Peguemos um exemplo concreto, recente e bastante sintomático: a mostra Hitchcock no CCBB. Uma retrospectiva integral, completíssima. Mas qual seria a importância, talvez valha perguntar, de aglomerar todos os filmes de Hitchcock? Não seria o suficiente escolher os mais significativos da obra, ou os mais subestimados, ou mais esquecidos? E quem sabe só sua fase inglesa? Ou então só seus filmes coloridos? Ou ainda, sem nenhuma necessidade de outra justificativa, simplesmente os filmes que queremos passar? A verdade é que não interessa no que Hitchcock é importante e decisivo; sua importância é ser Hitchcock, o produto-Hitchcock. O que interessa é esbanjar que são centenas de minutos de suspense, como diz seu anúncio. E depois, passado um mês, um mês e meio, como se fosse natural, as luzes se apagam, o espetáculo termina.

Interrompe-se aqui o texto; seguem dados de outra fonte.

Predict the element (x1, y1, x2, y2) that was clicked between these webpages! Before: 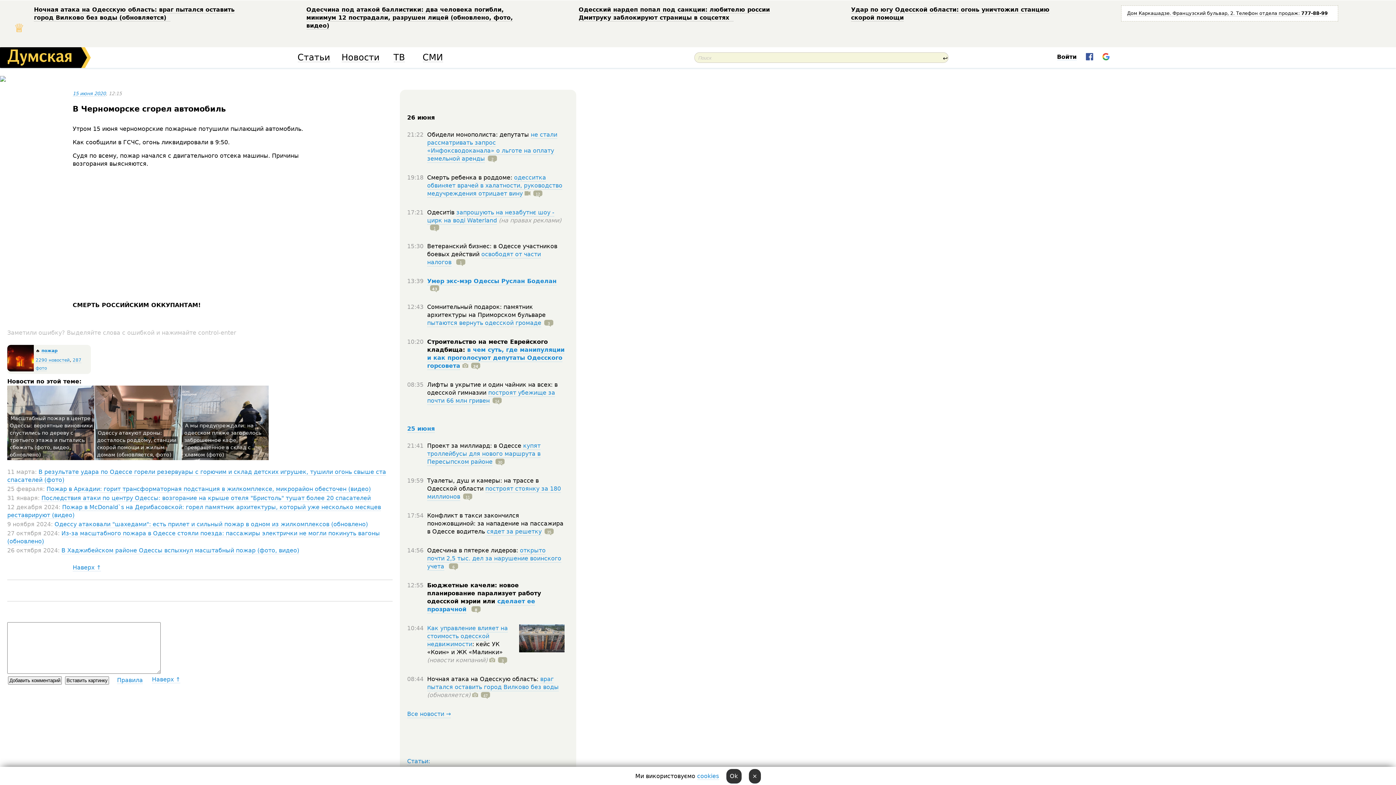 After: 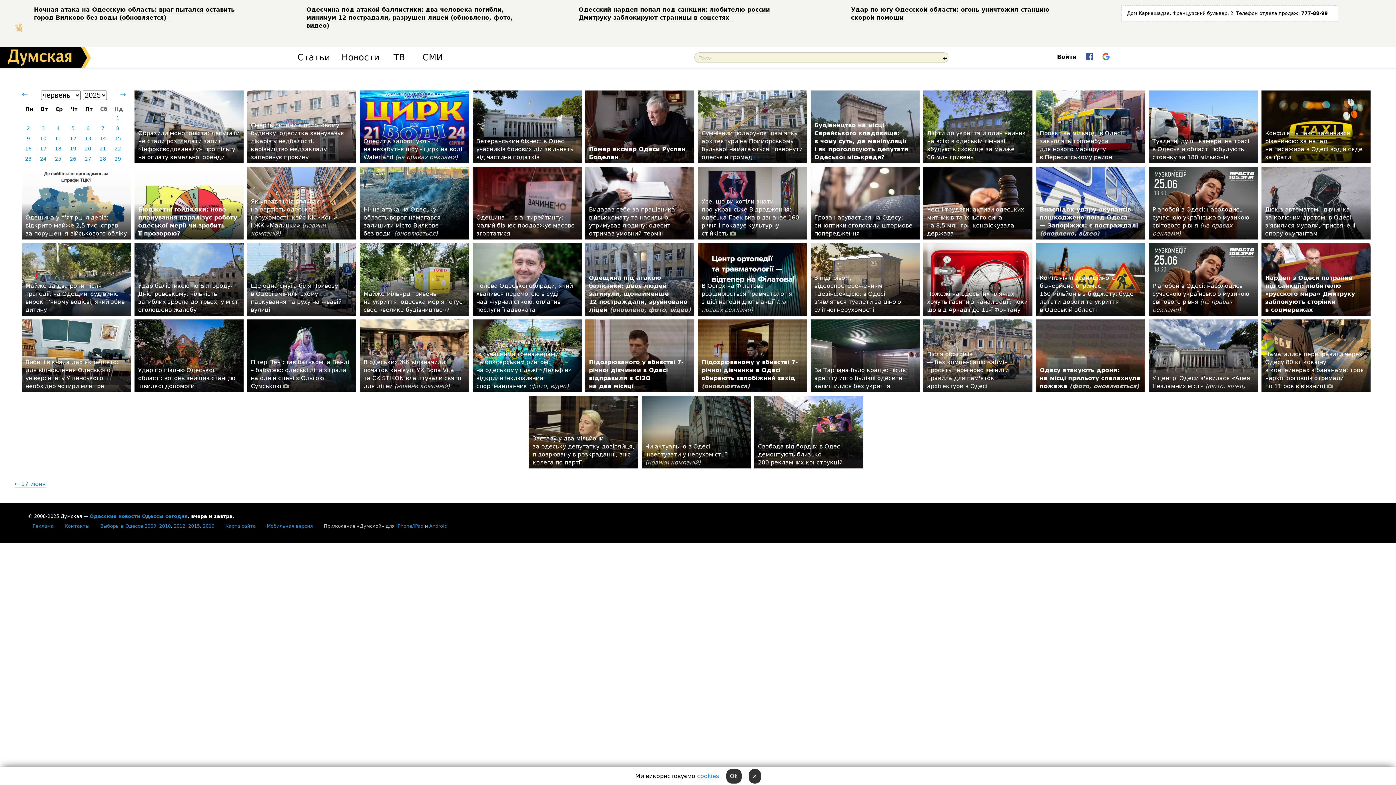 Action: label: Новости bbox: (341, 53, 379, 62)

As cópias em 35mm voltam aos seus países de origem. O dinheiro gasto com todas as necessidades de projeção – legendagem eletrônica, transporte internacional e nacional de cópias, tributação da alfândega, etc. etc. – foi todo rasgado, ainda que se faça detalhadamente uma prestação de contas transparente e profissional. Ninguém mais precisa de Hitchcock. Caso alguém proponha o gordinho no próximo edital, não será aceito. Somente se, passado anos, ele voltar como “novidade”, poderá ser novamente aprovado, e outra vez o dinheiro será gasto e jogado pelos ares. No meio tempo, não há do que reclamar: Hitchcock vai continuar a ser procurado, lido, disponibilizado em quaisquer outros lugares (livrarias, DVDs, internet etc.).

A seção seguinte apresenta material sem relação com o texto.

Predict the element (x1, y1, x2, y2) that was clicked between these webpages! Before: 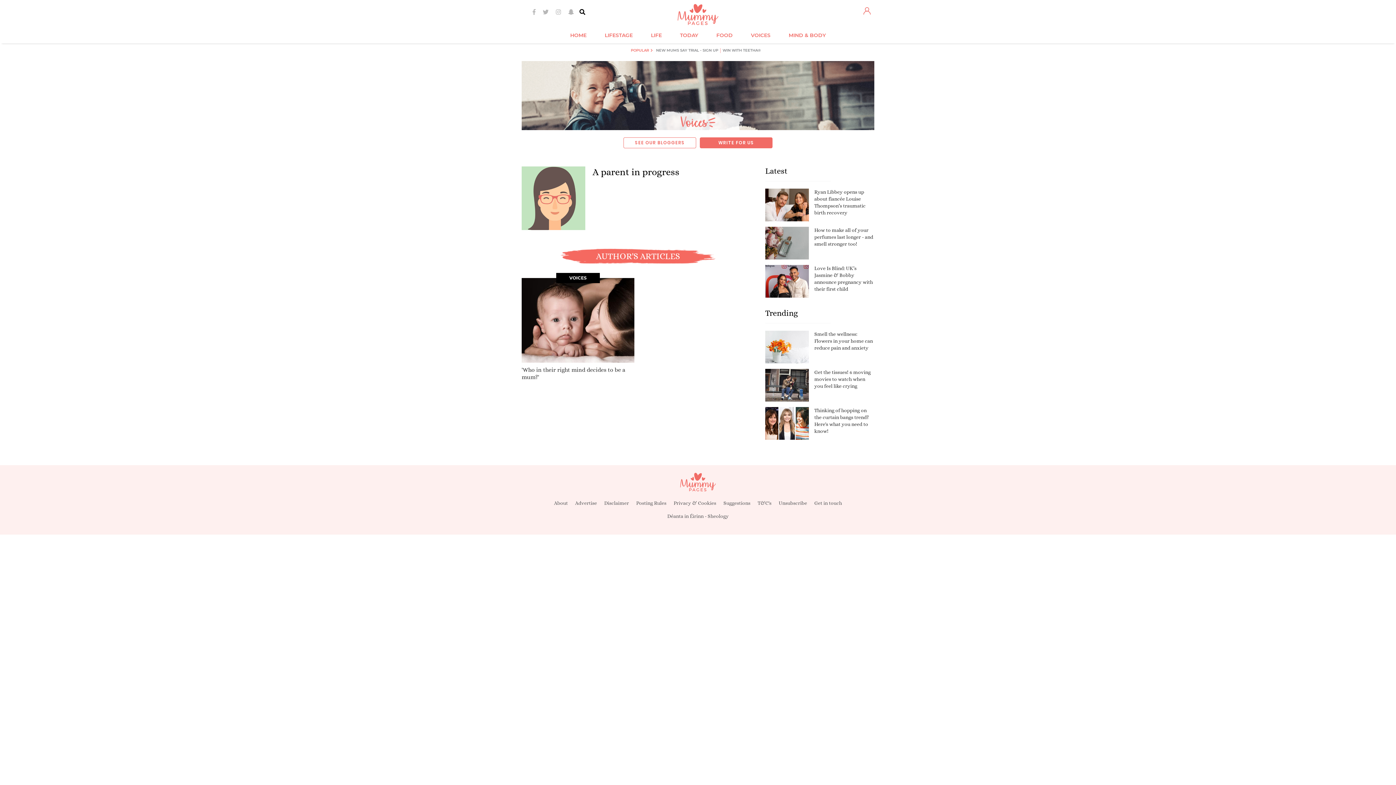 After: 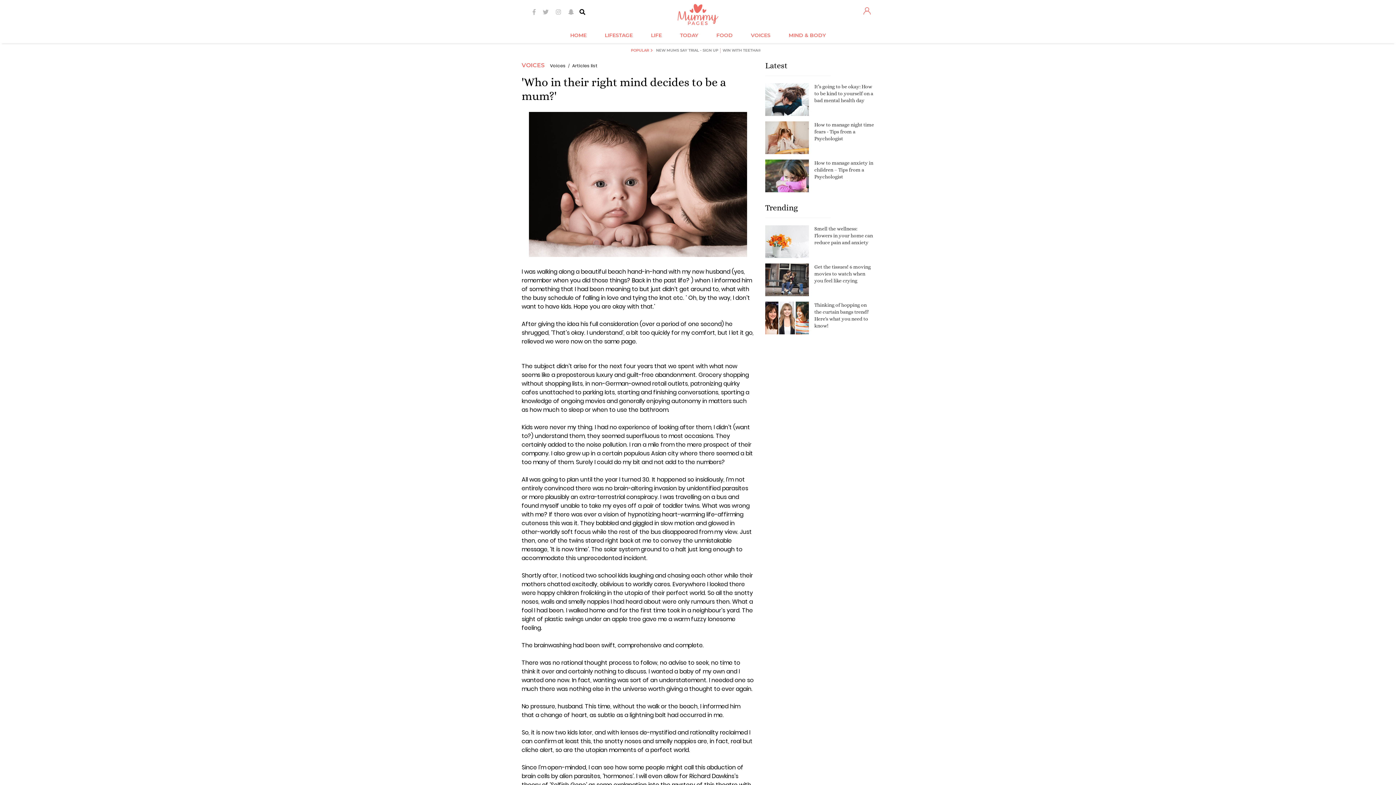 Action: bbox: (521, 278, 634, 362)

É preciso lembrar que estamos falando de Hitchcock, este ícone pop, e não de uma retrospectiva completa de Joris Ivens ou de Raoul Walsh. Estes jamais receberiam o mesmo investimento, o mesmo prestígio, o mesmo “retorno de imagem”. E ainda que isso de fato acontecesse, logo suas “mostras” (= amostras) acabariam e entrariam outras em seus lugares. Tudo se esvai, exatamente como no circuito comercial, e a única coisa que permanece é a empresa, a logomarca, a instituição. Com a diferença que, no circuito, os negócios são transparentes: Harry Potter e Manoel de Oliveira não ocupam a mesma fatia do mercado. Já nos centros culturais, é preciso maquiar o conteúdo por um invólucro que lhe dá importância e imponência. Mas nem sempre dá para maquiar...

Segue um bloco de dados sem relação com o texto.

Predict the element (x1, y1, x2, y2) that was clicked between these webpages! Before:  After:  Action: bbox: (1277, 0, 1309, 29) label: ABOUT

No RioFan, particularmente, não há nada a maquiar. Ele é um festival de um gênero muitas vezes associado aos produtos mais pré-formatados, aos mais industrializados (no pior sentido), sem contar que se trata de um gênero “menor”, de uma cultura mais “baixa”. O festival coloca em um centro cultural o que seria “cabível” somente nos cinemarks dos subúrbios, nas prateleiras empoeiradas das locadoras, ou então nas transmissões de TV das horas mais silenciosas da noite. São os empacotados, os que se amontoam em pilhas nas caçambas dos caminhões, os produtos anônimos e rapidamente descartados. O festival os acolhe simplesmente pelo que são: produtos da nossa cultura. Não há mendigagem de “acesso” ou “visibilidade”: o interesse pelos filmes é genuíno, sem falsa nobreza ou pose de erudição. E, para quem ainda não percebeu, no RioFan há curadores. Há quem tome decisões, faça escolhas, selecione a partir do material que é inscrito no festival. É um trabalho e é transparente.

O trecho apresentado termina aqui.